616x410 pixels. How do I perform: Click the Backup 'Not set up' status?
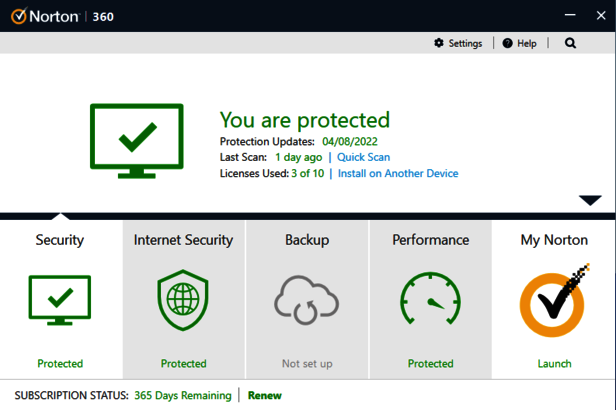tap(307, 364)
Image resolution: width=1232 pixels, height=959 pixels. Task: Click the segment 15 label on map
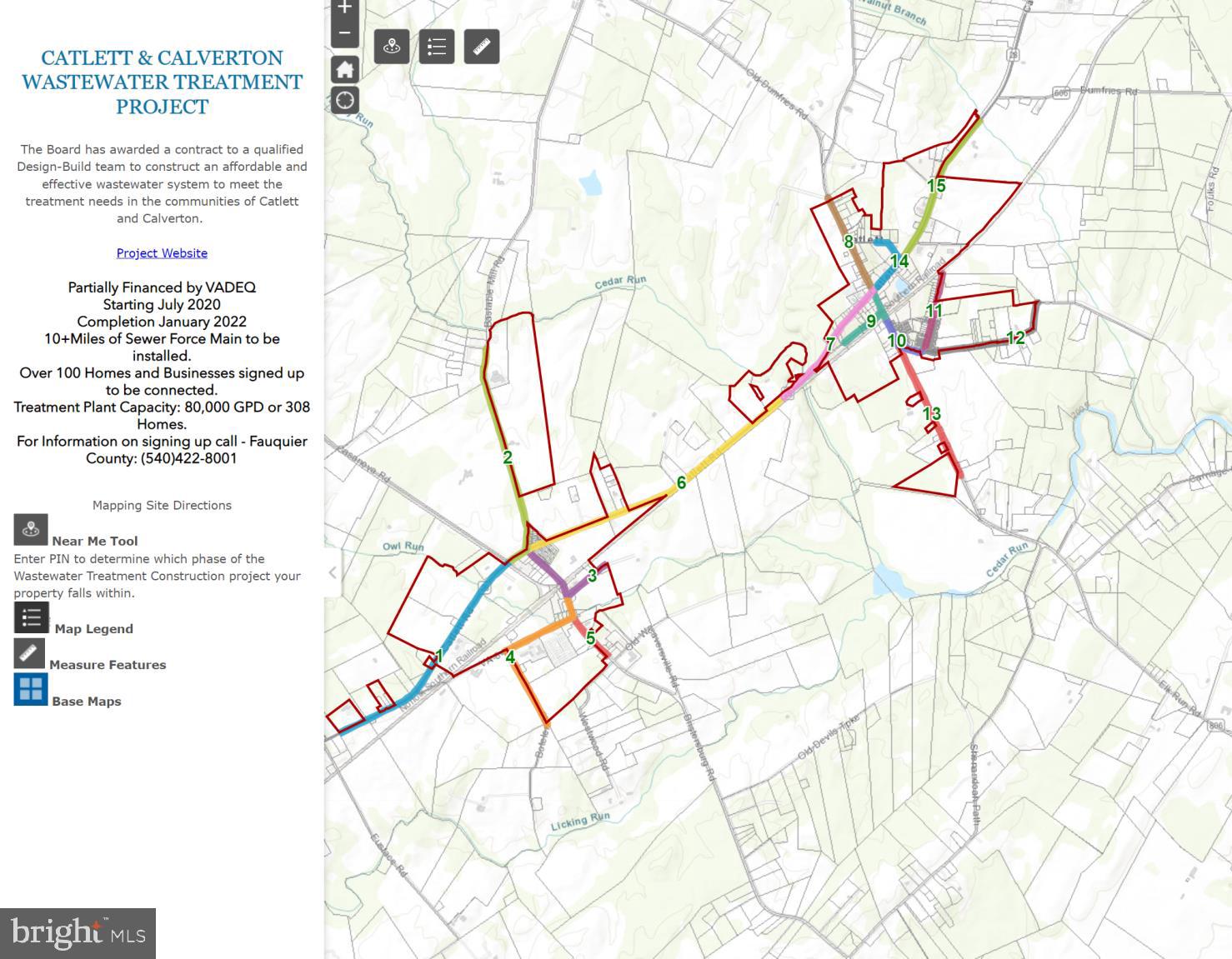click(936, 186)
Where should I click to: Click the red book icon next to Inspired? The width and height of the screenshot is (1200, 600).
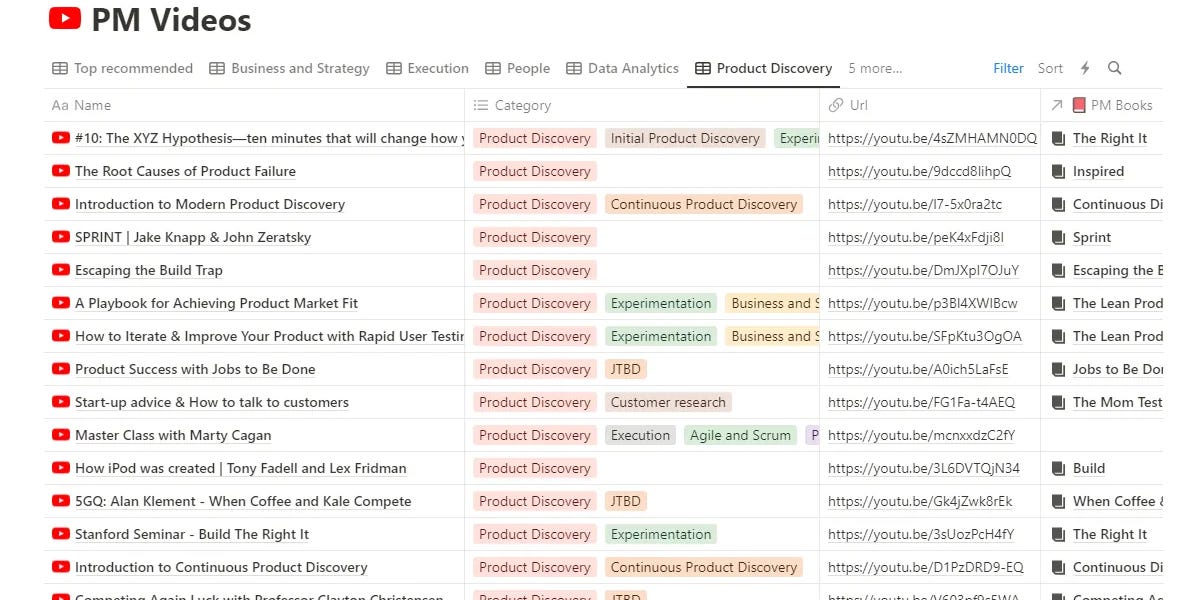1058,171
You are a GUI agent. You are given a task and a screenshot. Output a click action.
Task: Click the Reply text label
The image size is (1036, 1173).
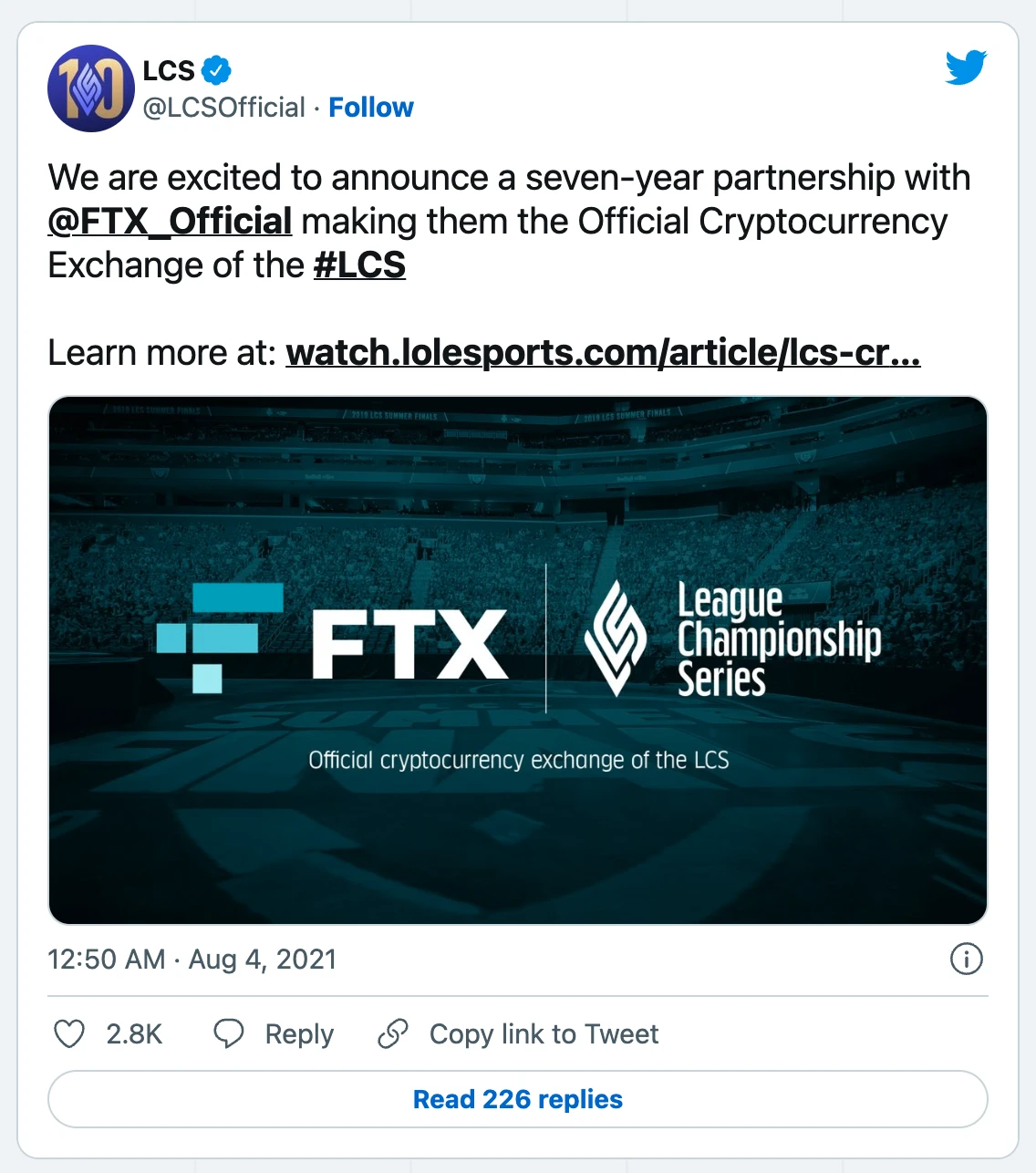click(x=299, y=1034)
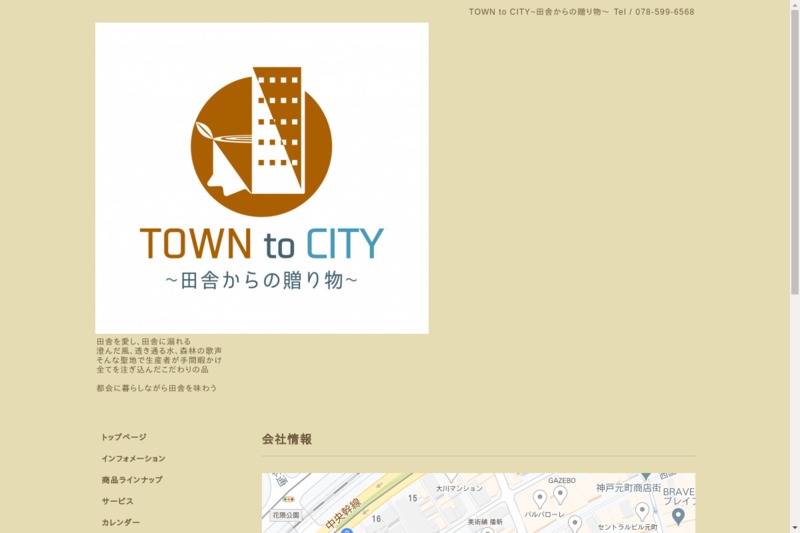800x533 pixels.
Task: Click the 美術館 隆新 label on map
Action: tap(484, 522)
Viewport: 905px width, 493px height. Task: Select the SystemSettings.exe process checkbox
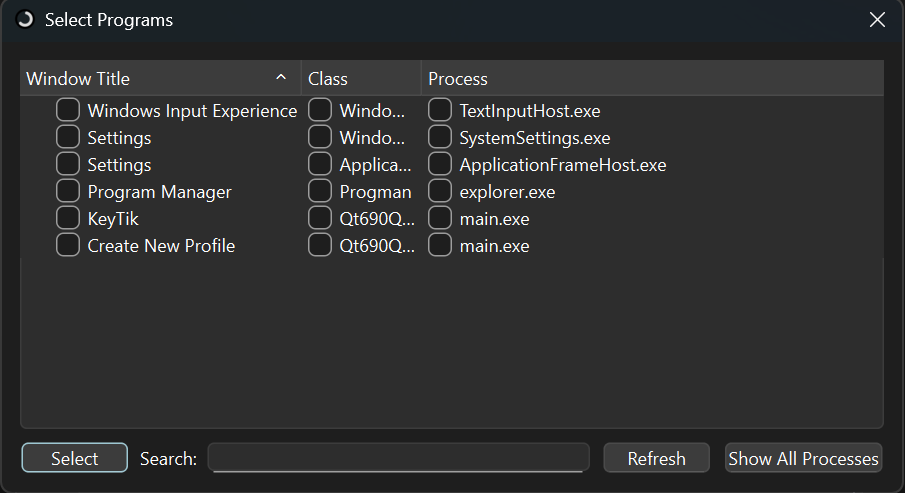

• [AIM OF THE TASK]: The required output is each record above, reproduced exactly, without its pictures.

• [EXERCISE OUTPUT]:
616x410 pixels. How do I perform: Click the Backup 'Not set up' status?
tap(307, 364)
Image resolution: width=1232 pixels, height=959 pixels. Task: Click the segment 15 label on map
click(936, 186)
Where should I click to: Click the red book icon next to Inspired? The width and height of the screenshot is (1200, 600).
1058,171
You are a GUI agent. You are given a task and a screenshot. Output a click action.
Task: Click the Reply text label
The image size is (1036, 1173).
click(x=299, y=1034)
800x533 pixels.
Task: Click the 美術館 隆新 label on map
Action: tap(484, 522)
Viewport: 905px width, 493px height. Task: Select the SystemSettings.exe process checkbox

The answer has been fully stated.